#### [PROBLEM STATEMENT]
Express the lines of the records, from the line containing "Identify the location" through the end of the records, inclusive, as a Markdown table with the columns Row and Line. Number each row, leave out blank lines, and omit the pictures.

(Data items)
- Opening Delimiter -

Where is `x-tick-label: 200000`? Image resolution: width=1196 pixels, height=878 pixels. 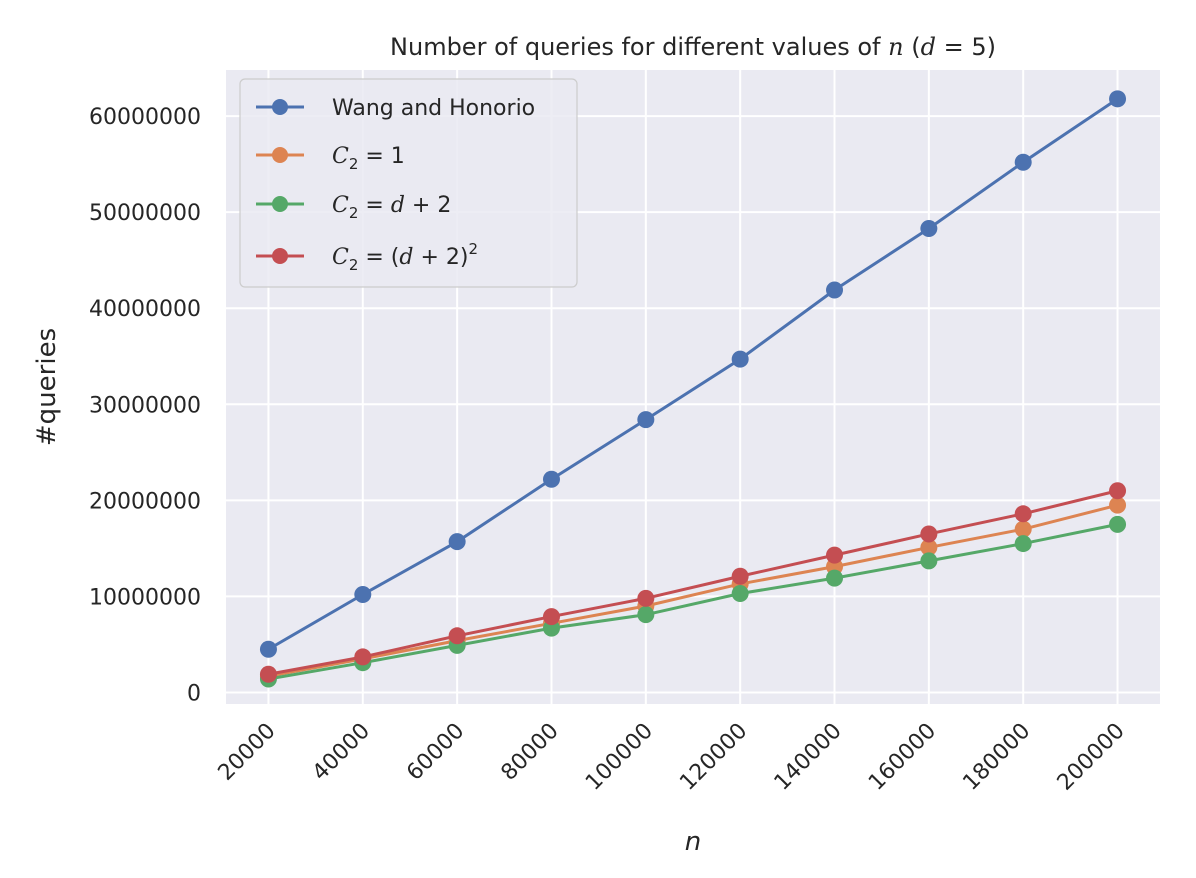
x-tick-label: 200000 is located at coordinates (1092, 758).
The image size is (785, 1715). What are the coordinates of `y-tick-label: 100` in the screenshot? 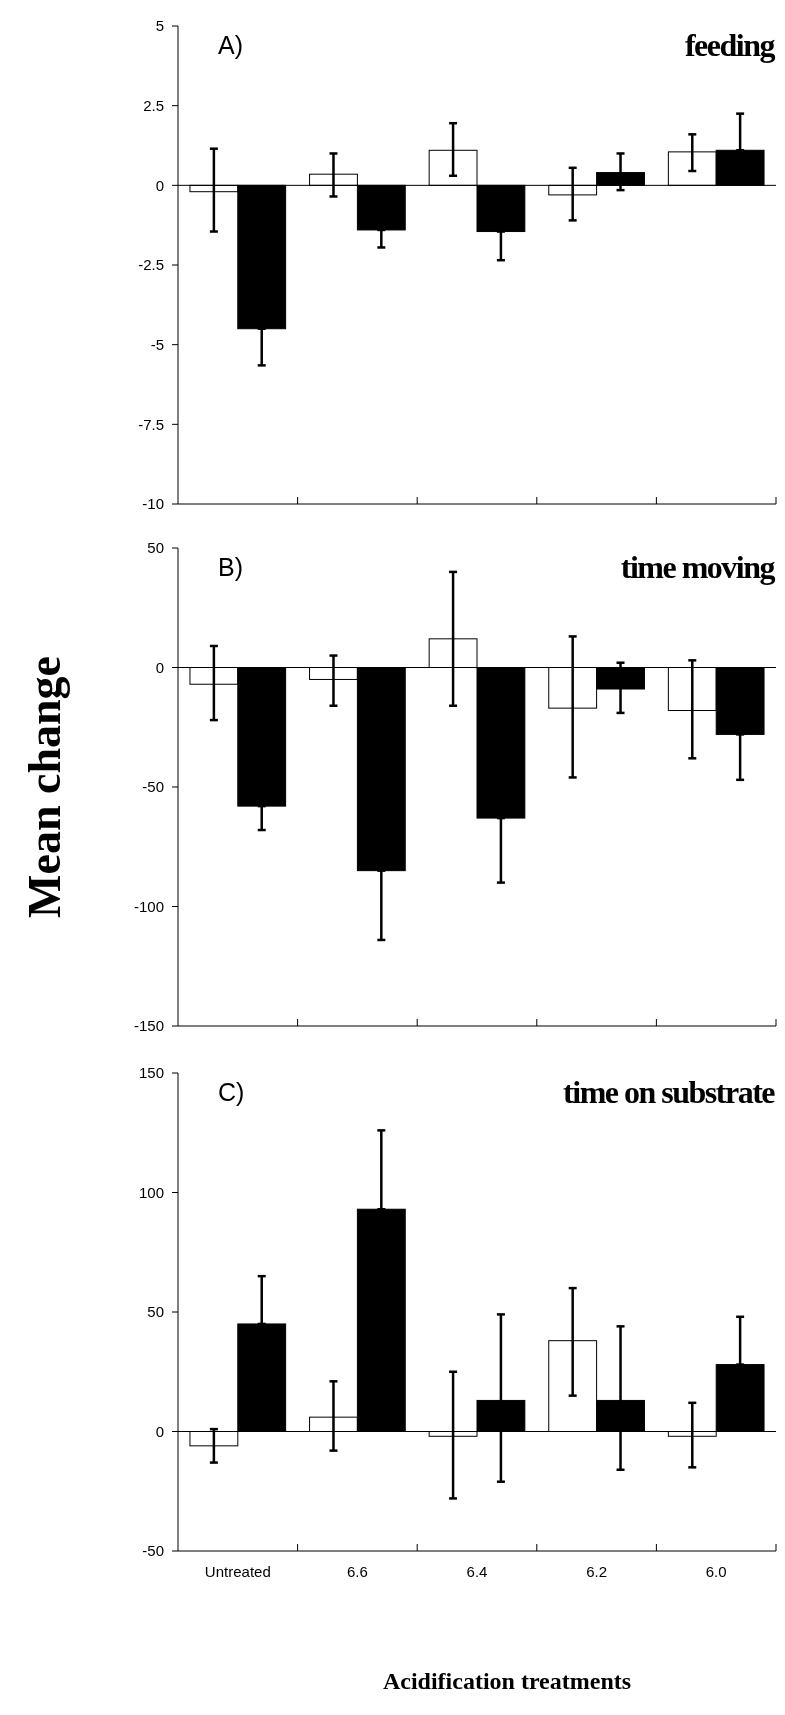 It's located at (151, 1192).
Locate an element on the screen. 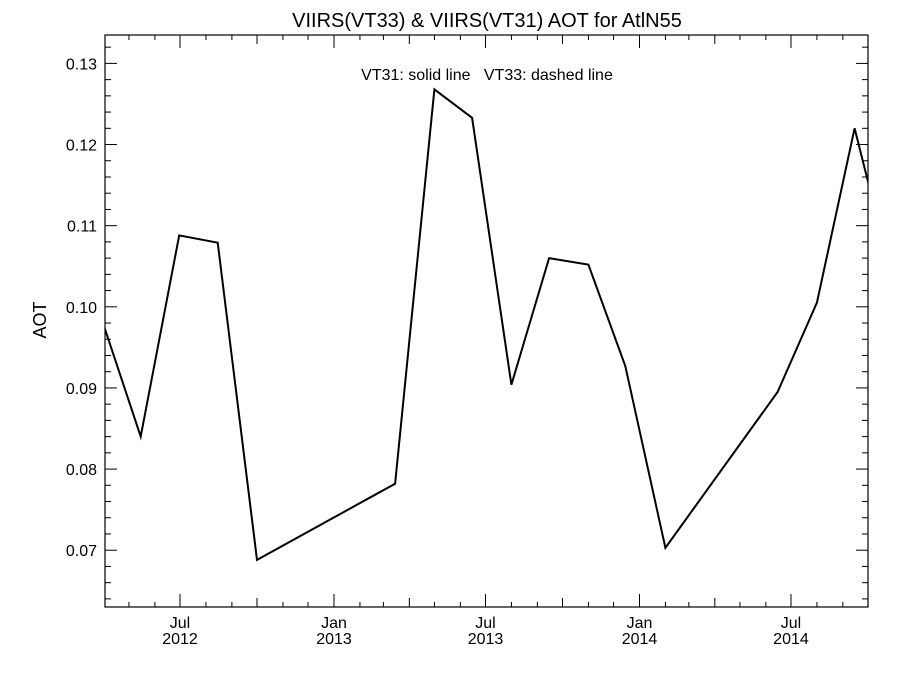 This screenshot has width=900, height=675. y-tick-label: 0.11 is located at coordinates (82, 228).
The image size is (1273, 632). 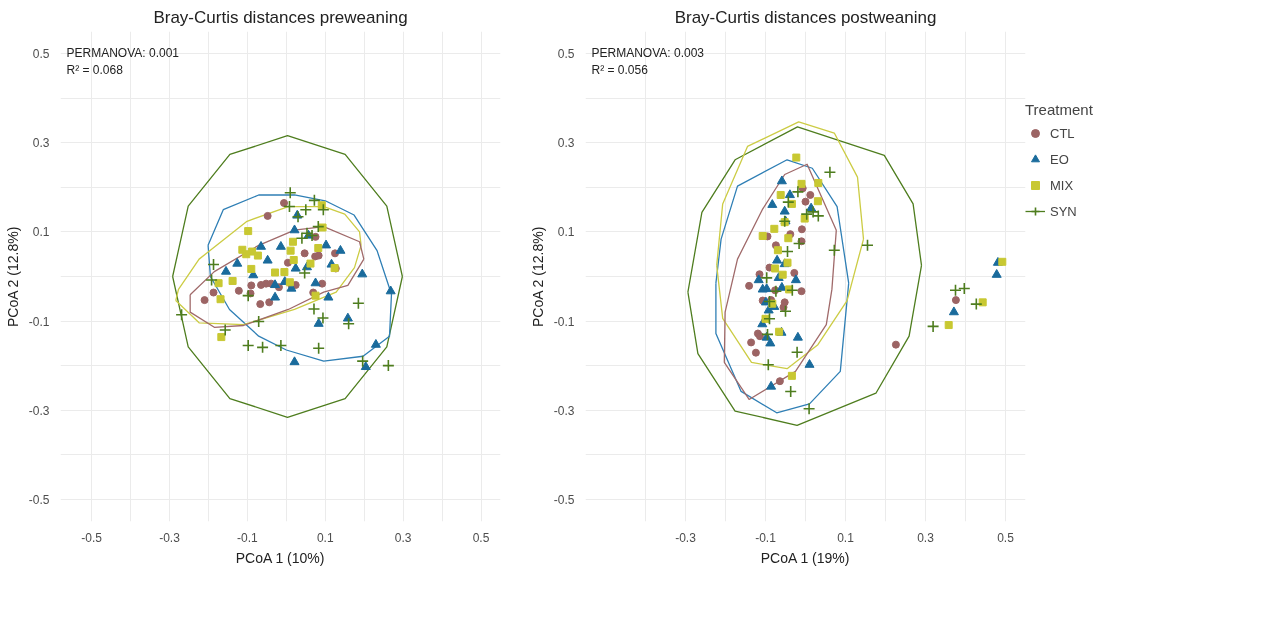 What do you see at coordinates (648, 52) in the screenshot?
I see `annotation: PERMANOVA: 0.003` at bounding box center [648, 52].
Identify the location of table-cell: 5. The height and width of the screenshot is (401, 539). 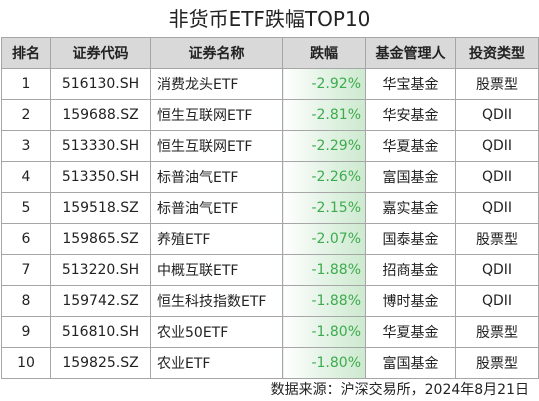
(26, 208).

- Closing Delimiter -

#### [ANSWER BOX]
| Row | Line |
|---|---|
| 1 | Identify the location of table-cell: 5. The height and width of the screenshot is (401, 539).  |
| 2 | (26, 208). |